I've heard the phrase 'Monroe Doctrine' many times before reading about James Monroe, but never had a full understanding of what it meant.
In the political climate of the Cold War in the twentieth century or the current War on Terror, it was usually thrown out there to indicate the the US has a precedent for proactively attacking forces hostile to it to defend its interests.
In the Cold War, it was often used to justify invading countries that could be overthrown by our Soviet Rivals. In the War on Terror, it's been used by the Bush administration to justify overthrowing the Iraqi government to prevent that country from potentially harboring terrorist elements.
This isn't a value statement on the Cold War or the War on Terror, that's for another post, but it should be noted, that both these representations of the Monroe Doctrine are completely misguided.
The Monroe Doctrine was essentially a belief that Old World powers were no longer to be accepted in North America with the exception of British Canada. At the same time, it was a belief that America should not meddle in European affairs and wars of intrigue.

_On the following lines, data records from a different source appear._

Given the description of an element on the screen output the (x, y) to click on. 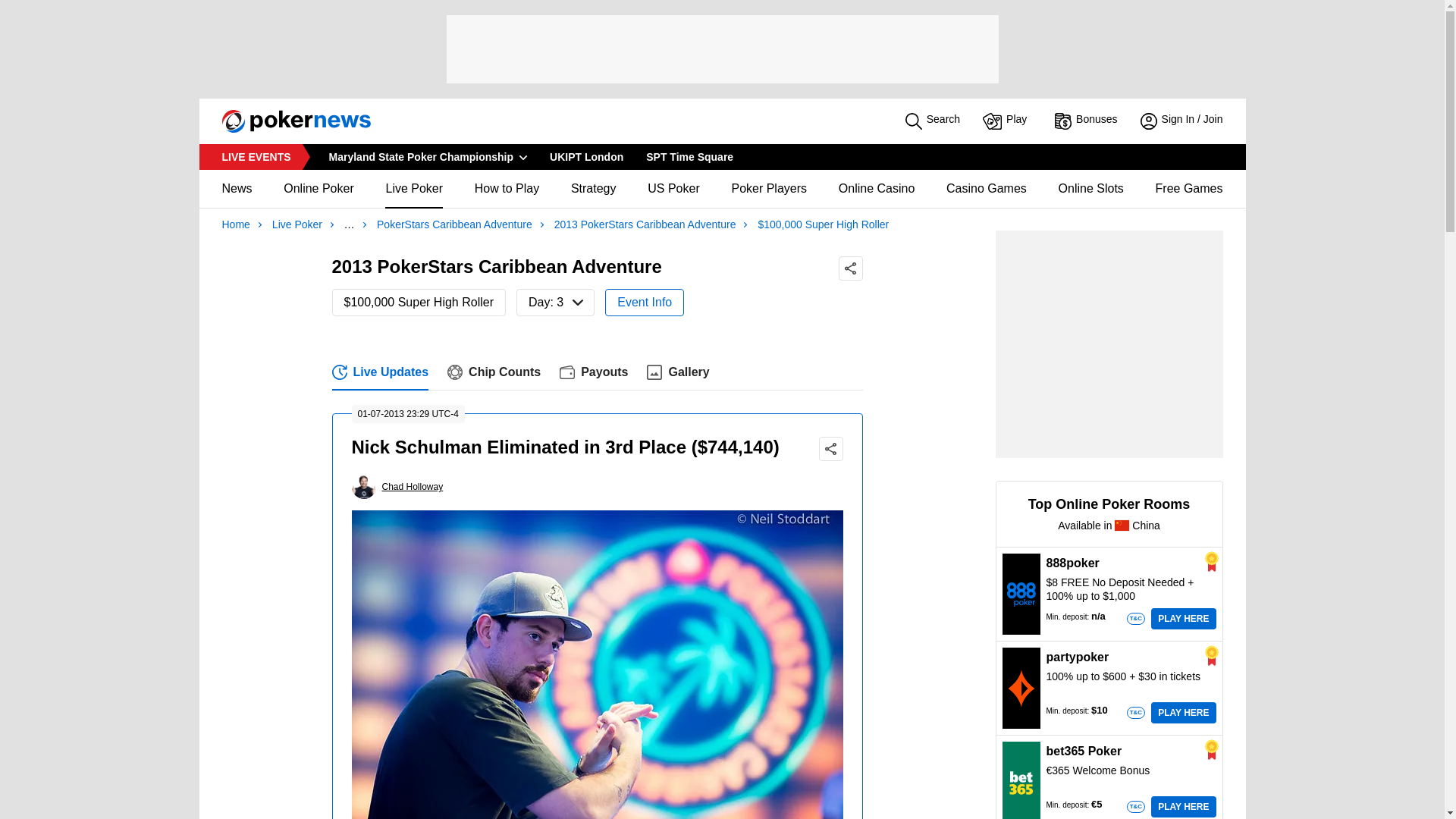
 SPT Time Square (689, 156)
partypoker (1022, 687)
bet365 Poker (1022, 781)
UKIPT London (586, 156)
SPT Time Square (597, 371)
 UKIPT London (689, 156)
Play (586, 156)
LIVE EVENTS (1007, 121)
Poker News (255, 156)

This policy of self defense at home and neutrality in abroad is the opposite from proactively attacking those hostile to us abroad that characterized the Cold War and the current War on Terror.
The Monroe Doctrine fit perfectly with protecting a still ascendant but not yet world power of America from the disastrous European wars that were tearing apart the continent and threatened to undermine our sovereignty. It was not a policy of American imposing its will on the world to protect its interests and was implemented at a time when very recently our Capital had been in flames.